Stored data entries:
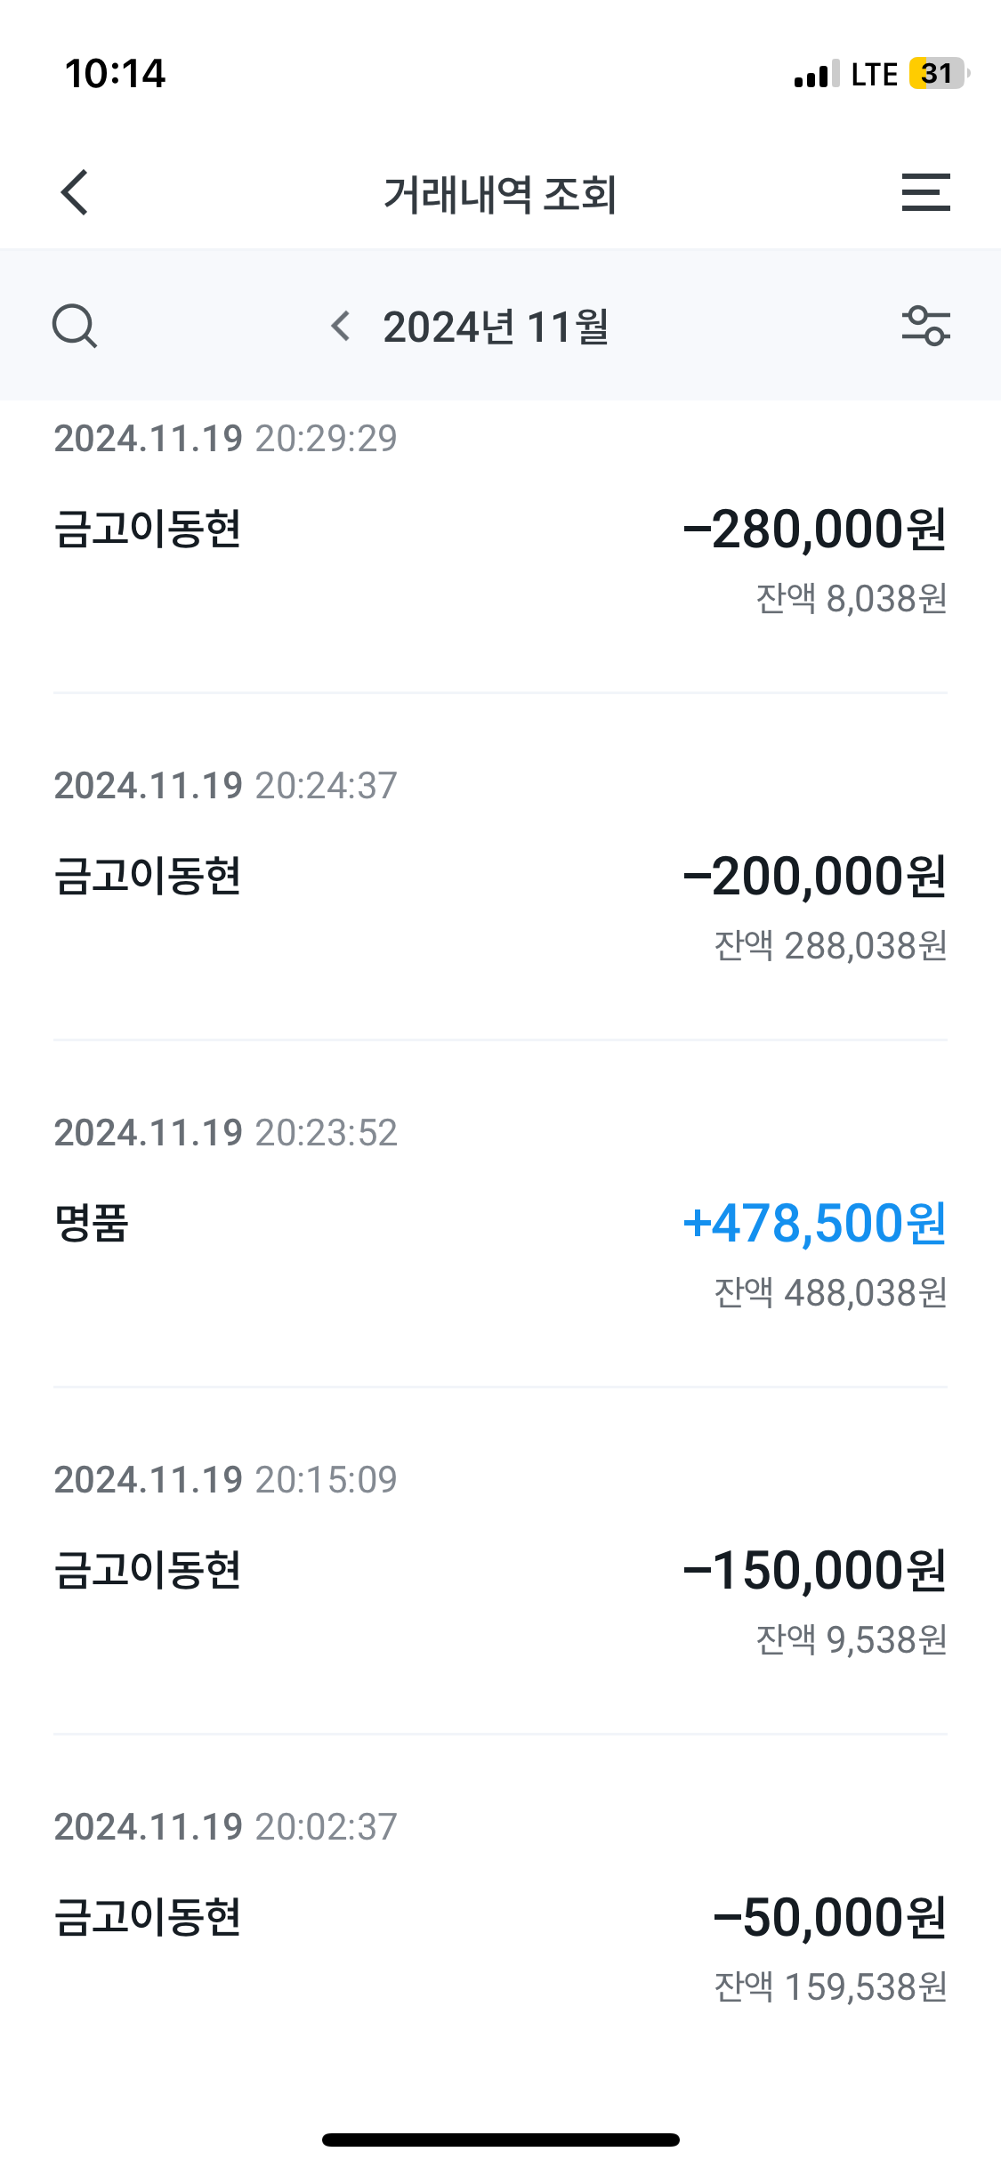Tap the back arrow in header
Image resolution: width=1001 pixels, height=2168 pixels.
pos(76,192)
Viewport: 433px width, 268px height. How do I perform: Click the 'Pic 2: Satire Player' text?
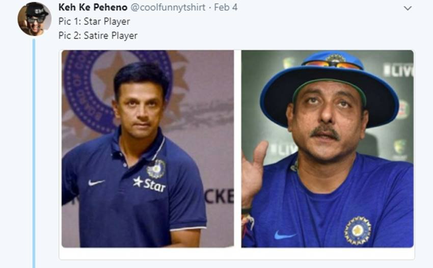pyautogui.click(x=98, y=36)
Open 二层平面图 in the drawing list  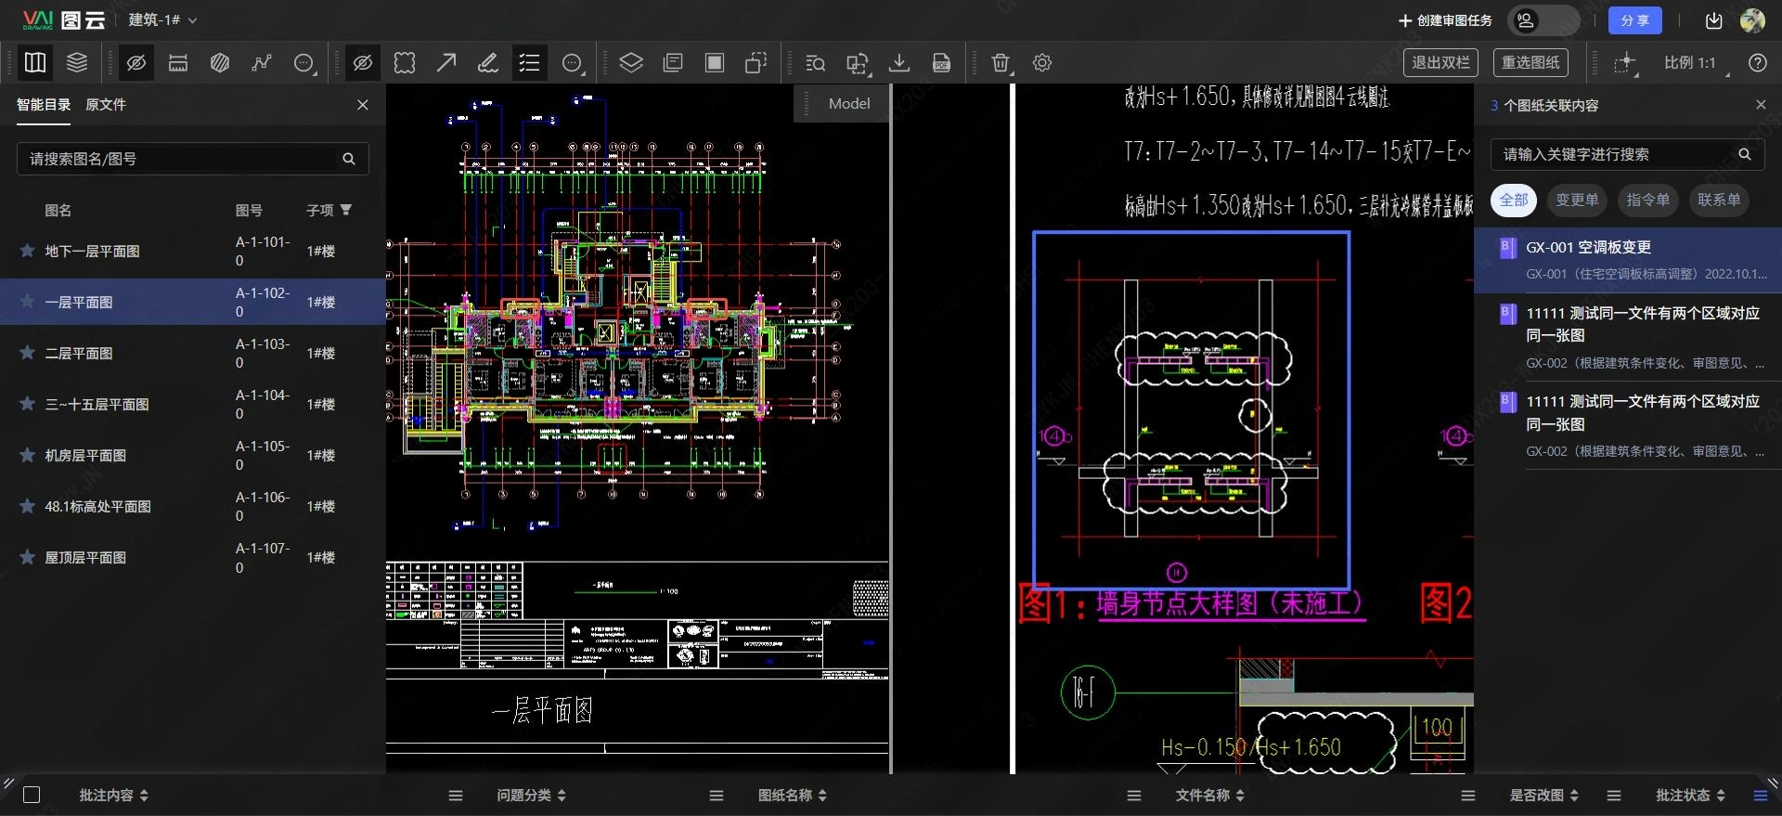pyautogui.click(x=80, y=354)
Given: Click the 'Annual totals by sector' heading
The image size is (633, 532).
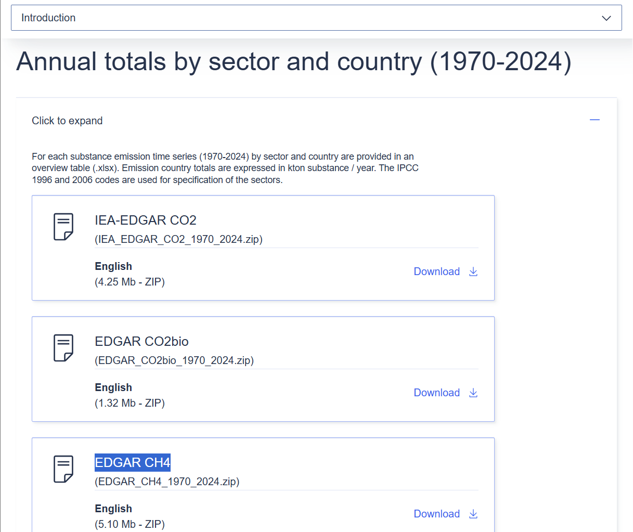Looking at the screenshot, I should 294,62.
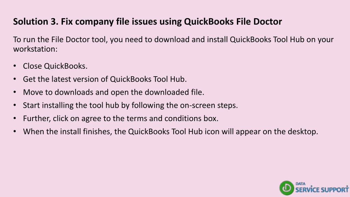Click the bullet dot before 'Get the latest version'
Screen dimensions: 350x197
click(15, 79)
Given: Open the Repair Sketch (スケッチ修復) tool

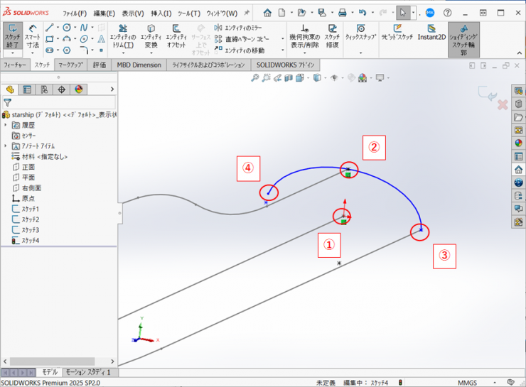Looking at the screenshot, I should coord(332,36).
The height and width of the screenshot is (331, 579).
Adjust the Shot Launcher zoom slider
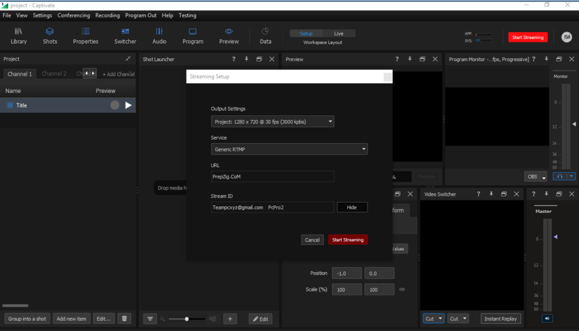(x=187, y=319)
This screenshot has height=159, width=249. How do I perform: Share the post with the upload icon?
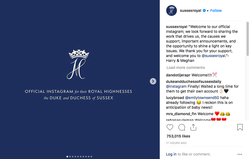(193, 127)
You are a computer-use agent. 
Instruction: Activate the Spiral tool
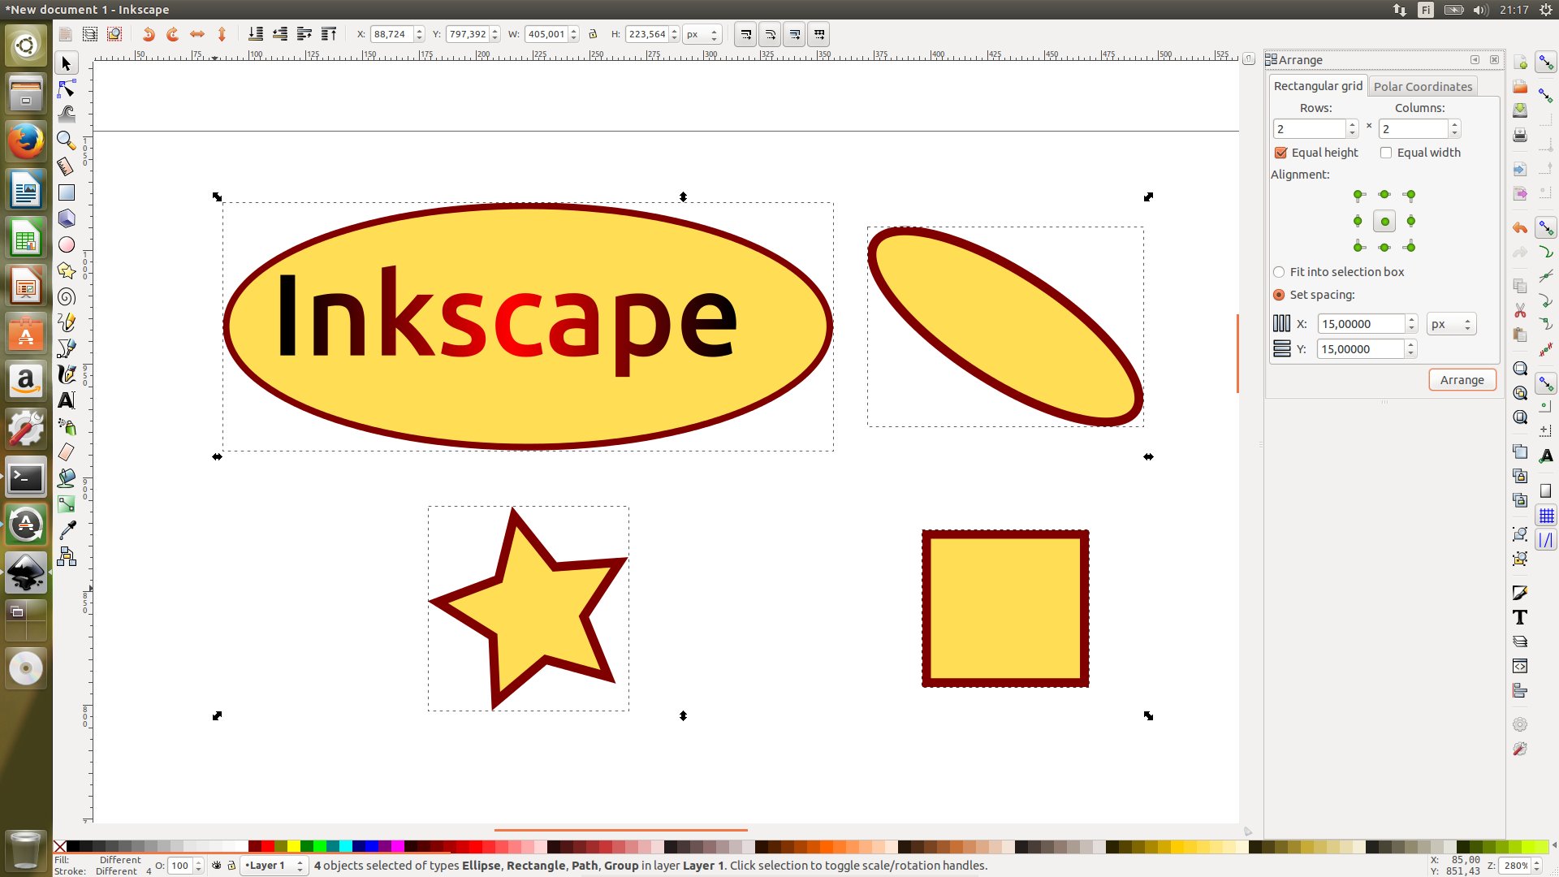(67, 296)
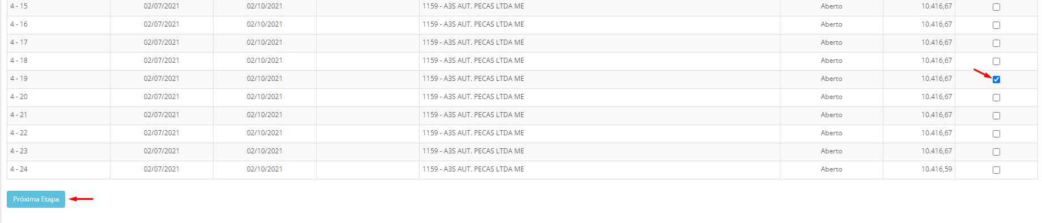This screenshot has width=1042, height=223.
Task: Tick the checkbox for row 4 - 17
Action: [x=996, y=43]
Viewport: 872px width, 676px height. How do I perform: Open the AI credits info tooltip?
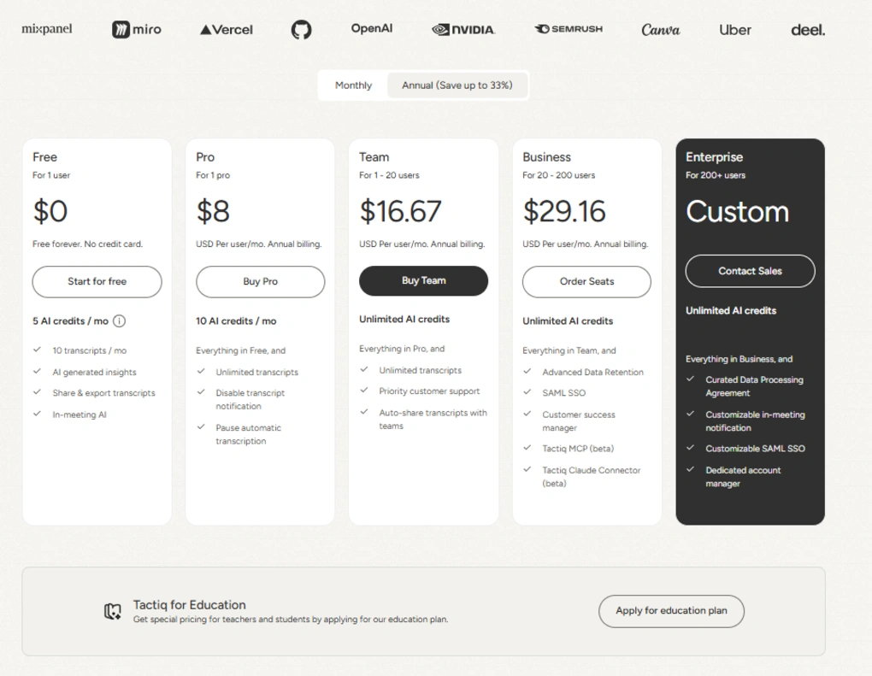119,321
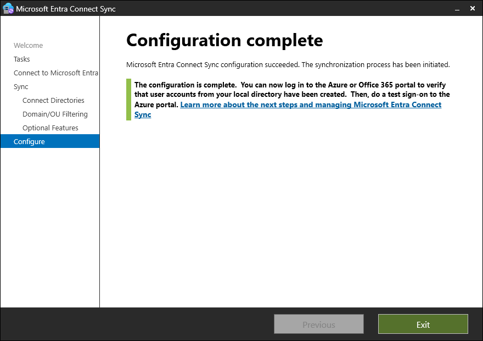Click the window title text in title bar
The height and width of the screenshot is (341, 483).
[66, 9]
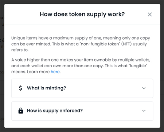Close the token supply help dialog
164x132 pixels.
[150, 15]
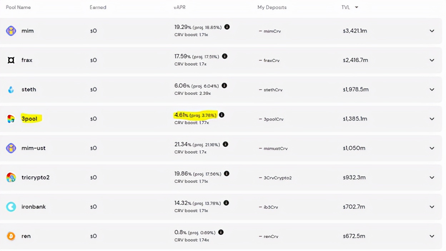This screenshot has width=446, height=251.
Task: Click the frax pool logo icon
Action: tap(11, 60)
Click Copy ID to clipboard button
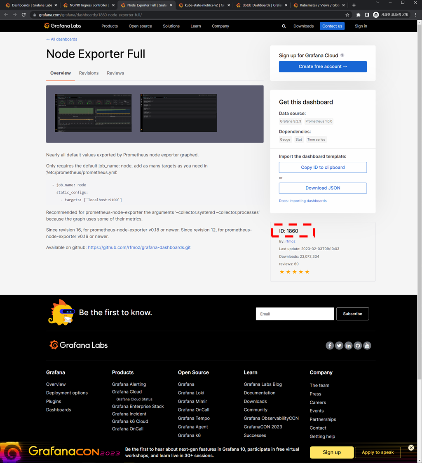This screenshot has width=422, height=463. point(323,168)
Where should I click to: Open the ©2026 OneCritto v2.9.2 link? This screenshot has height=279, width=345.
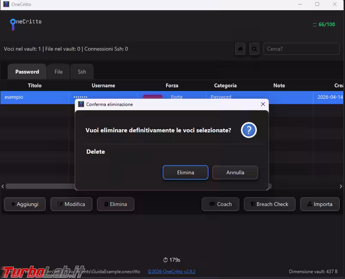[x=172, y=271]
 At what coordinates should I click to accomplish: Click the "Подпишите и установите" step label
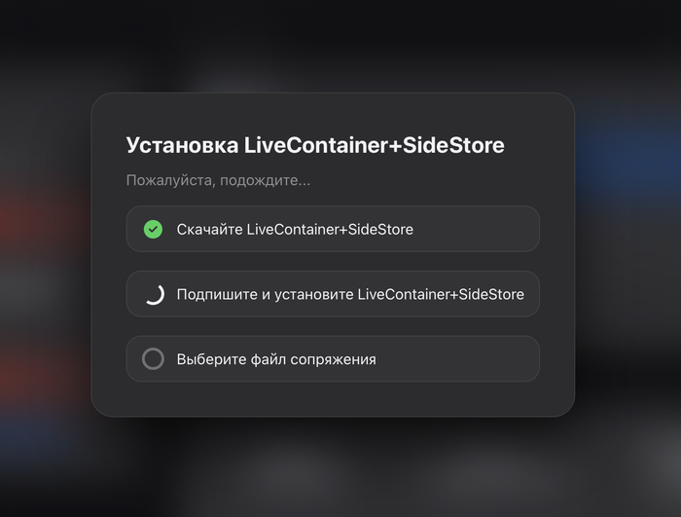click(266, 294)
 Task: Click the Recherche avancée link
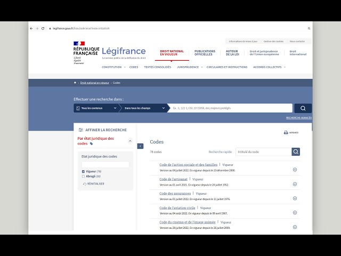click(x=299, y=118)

WORK TO BE COMPLETED: Your answer must be the exact lines from the records above, from the one containing "Given: Click the" through the one containing "You are a computer-use agent.", both included, with every picture left out.

RESPONSE TO THIS EXERCISE:
Given: Click the 'Annual totals by sector' heading
The image size is (633, 532).
Looking at the screenshot, I should 294,62.
Click the bullet dot before 'Get the latest version'
Screen dimensions: 350x197
click(15, 79)
Given: Open the Repair Sketch (スケッチ修復) tool

Looking at the screenshot, I should coord(332,36).
The height and width of the screenshot is (331, 579).
Adjust the Shot Launcher zoom slider
(x=187, y=319)
This screenshot has height=159, width=249. How do I perform: Share the post with the upload icon?
(193, 127)
You are a computer-use agent. 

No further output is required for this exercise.